その人物に挨拶をする者はおらず、それどころか距離を置き、女子達は奇異と好奇の眼差しで囁き合っている。
どうやら遅刻してきた人物は、相当大物か、爪弾き者らしい。人の顔と名前の覚えも人並みな直志だが、それでも必死に記憶を辿ってみる。しかしその人物に、該当する者はいなかった。
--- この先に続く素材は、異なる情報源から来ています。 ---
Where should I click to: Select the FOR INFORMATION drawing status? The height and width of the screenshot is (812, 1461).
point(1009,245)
自分と同じく新参者だろうか。ならば挨拶にでも行こうかと、直志は人並みを迂回して歩んだ。
「ほら、あの人―」
恥じ入ったような女子の声が、どこからか聞こえた。
「やはりあれは、噂の・・・」
「ああ、やはり―」
移動する先々で、密な声が聞こえてくる。その人物の周りは、妙な視線と囁き声で溢れていた。
直志は、近くに立っていた男に声をかける。
「もし、すみません」
葡萄酒の入ったグラスを持っていた二人連れの男は、直志に振り向いた。
「あの方、今先ほど入って来られのはどなたですか?」
男二人は意外そうな顔をした。
「御存じないんですか?」
「陰陽師ですよ、陰陽師」
「陰陽師?」
「ええ。ほら、襟元に五芒星の商標が付いているでしょう?」
よく見れば確かに―絵柄までは確認できないがー胸元に、金色の商標が付いていた。いくら直志でも、陰陽師が派遣されて勤めに出る場合、バッジを付ける事ぐらいは知っている。
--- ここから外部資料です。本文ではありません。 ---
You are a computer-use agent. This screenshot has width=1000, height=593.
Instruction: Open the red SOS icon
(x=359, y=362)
「あれが陰陽師ですか。はぁ。初めて見た・・・陰陽師が背広・・・伝統通り、衣冠姿なのかと」
「おそらく、このような場だからでしょう」
男の一人が含み有り気に、このような、を強調して言った。
「しかしこのような場に、一体何をしに来たのでしょうね?あの商標を付けているからには、素直に宴を楽しみに来たわけではありますまいに」
「陰陽師を夜会に招待するとは―何ともねぇ・・・」
直志は首を傾げる。
「何とも―何です?」
「いや、縁起が悪いとは思いませんか。普段、鬼と接している者が宴に来るというのは」
「興醒めだな・・・」
直志は眉を潜め、「そうでしょうか」と呟いた。
陰陽師がいるから都は存在しているのに、何という言い草だろう。おそらく葬儀屋や僧侶が来ても、この男達は同じ事を言うのだろう。
直志の好む性質ではない。
それにこの男達のネクタイの方が、幾分興醒めするには相応しいと言えた。赤と桃色のちりめん柄と、うぐいす色の虎絵柄など、御免蒙る悪趣味だ。
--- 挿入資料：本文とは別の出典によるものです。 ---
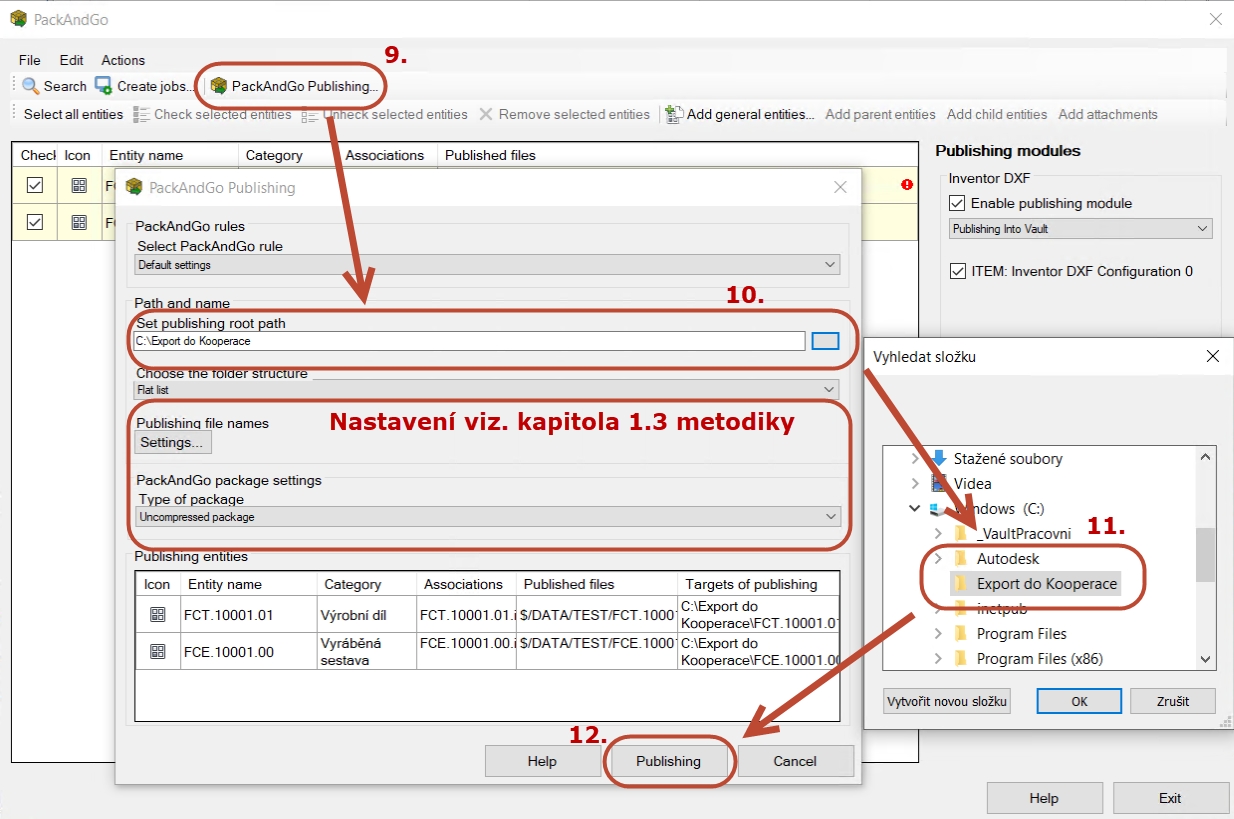Open the File menu
This screenshot has width=1234, height=819.
[x=29, y=60]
男達は直志のそうした心情を察する事もなく、話を続けた。
「商標を付けているという事は、勤めで参ったのでしょうか」
「そう言う事でしょう。何かあったのでしょうかねぇ」
一人が、おどろおどろしく言う。
「まさかこの館―出るのでは?」
「出る、とはまさか―」
「出ると言えば、決まっているでしょう。鬼ですよ、鬼」
「止めて下さい。私はそういう話が滅法苦手なのですよ。ああ、恐ろしい。今宵は早々に引き上げましょうかな」
「おや、そうしますか?」
早く帰ってくれと、直志は思った。